CoQ10 is, in Canadian regulatory terminology, a “natural health product”. It’s available without a prescription and is sold in pharmacies and health food stores.  Taking CoQ10 supplements does lead to increased blood levels.  In the blood, it’s transported in cholesterol particles (mostly in LDL).  Dosage usually ranges from 50 to 250 mg divided in two or three daily doses.

Purported uses for CoQ10 include hypertension, angina, congestive heart failure, Huntington’s disease, migraines, muscular dystrophy, breast cancer, infertility and many, many other conditions.  Most of these uses have little to no evidence to support their use, and little  research exists to demonstrate the natural product is factor in any of these conditions.[11] The only FDA approved condition is for the rare genetic disorder of mitochondrial encephalomyopathy.[9] The relevance of CoQ10 to statin myopathy is thought to come from its involvement in cell energy production, where preliminary data emerged to suggest that muscle mitochondrial dysfunction due to low levels of CoQ10 in the body might explain the muscle pain and/or weakness.[12] [13]

Limited data means it’s not clear that low levels of CoQ10 cause myalgia, or if myalgia can occur without low levels of CoQ10. In fact, at least four other equally valid hypotheses for statin-induced mylagia exist.[14] Consequently, the measurement of CoQ10 levels is not clinically relevant.

Safety and Interactions

CoQ10 is well tolerated. Reported side effects seem to be minor and include nausea, vomiting, diarrhoea, appetite suppression, heartburn, stomach discomfort in less than 1% of patients. Allergic reactions have also been reported.[9] CoQ10 oral supplements at recommended doses in most adults seems safe in studies lasting up to 30 months.  There is little data in children, pregnancy and in breastfeeding women.[9] However, it is generally very well tolerated in most people.

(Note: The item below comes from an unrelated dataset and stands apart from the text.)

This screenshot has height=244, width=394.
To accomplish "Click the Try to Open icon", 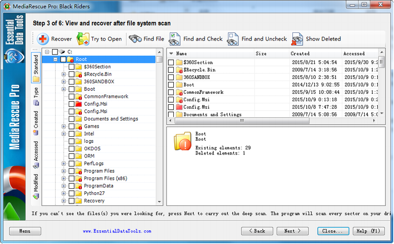I will pyautogui.click(x=82, y=39).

CoQ10 interferes with some drug therapy. It can magnify the effects of blood pressure medications. Tt can also interfere with warfarin (Coumadin) therapy, possibly increasing the risk of clotting. CoQ10 may also interfere with cancer chemotherapy, reducing its effectiveness.[9]

The Evidence

A 2007 systematic review by Marcoff looked at laboratory and clinical evidence for CoQ10 and its potential role in statin myopathy.[14] It found that statins do not conclusively decrease blood levels of CoEQ10; low dose statins do not decrease CoQ10 levels in muscles, (but this may be drug and dose dependant); and no consistent mechanism of cellular damage or effects can explain myopathy.

The review identified two relevant trials and found contradictory results. In the first trial, 44 patients with high cholesterol and a history of statin-induced muscle pain who were off statins for at least 2 weeks, re-treatment with statin therapy (escalating doses of simvastatin 10 – 40mg daily), while taking CoQ10 supplements for 3 months did not affect pain scores or how patients could tolerate therapy.[15] This suggests that CoQ10 does not seem to prevent muscle pain in people who have had a history of statin-induced muscle pain.

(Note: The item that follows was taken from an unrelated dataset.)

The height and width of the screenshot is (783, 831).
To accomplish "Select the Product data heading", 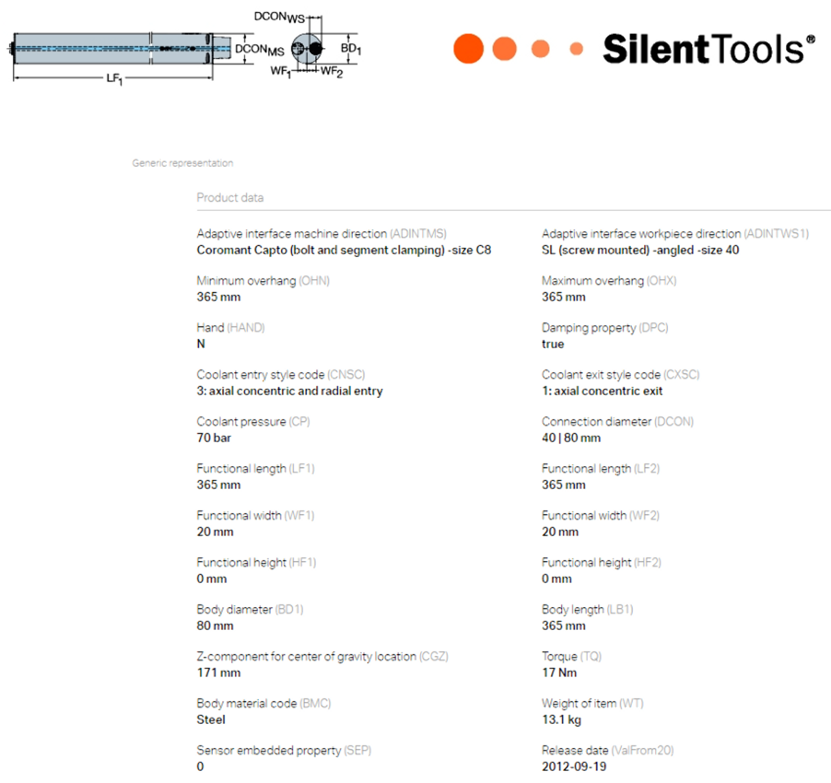I will [x=230, y=197].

The only positive evidence mentioned in the systematic review comes from another small study done by Case et al.[16] This second trial evaluated if CoQ10 supplements could treat or improve muscle pain in patients currently taking statins. They enrolled 32 patients (15 women, 17 men) who had myopathy symptoms defined as pain alone or accompanied by other symptoms, such as weakness and fatigue. Authors measured pain at the start of the trial and after 30 days using the subjective Brief Pain Inventory questionnaire (BPI) and Pain Interference Score (PIS), the latter being a test of how pain affects their daily living and well-being.  Eighteen patients were randomized to receive either 100 mg of CoEQ10 per day, while the remaining (N=14) received 400 IU of vitamin E.  Patients and investigators were blinded to which treatment was given.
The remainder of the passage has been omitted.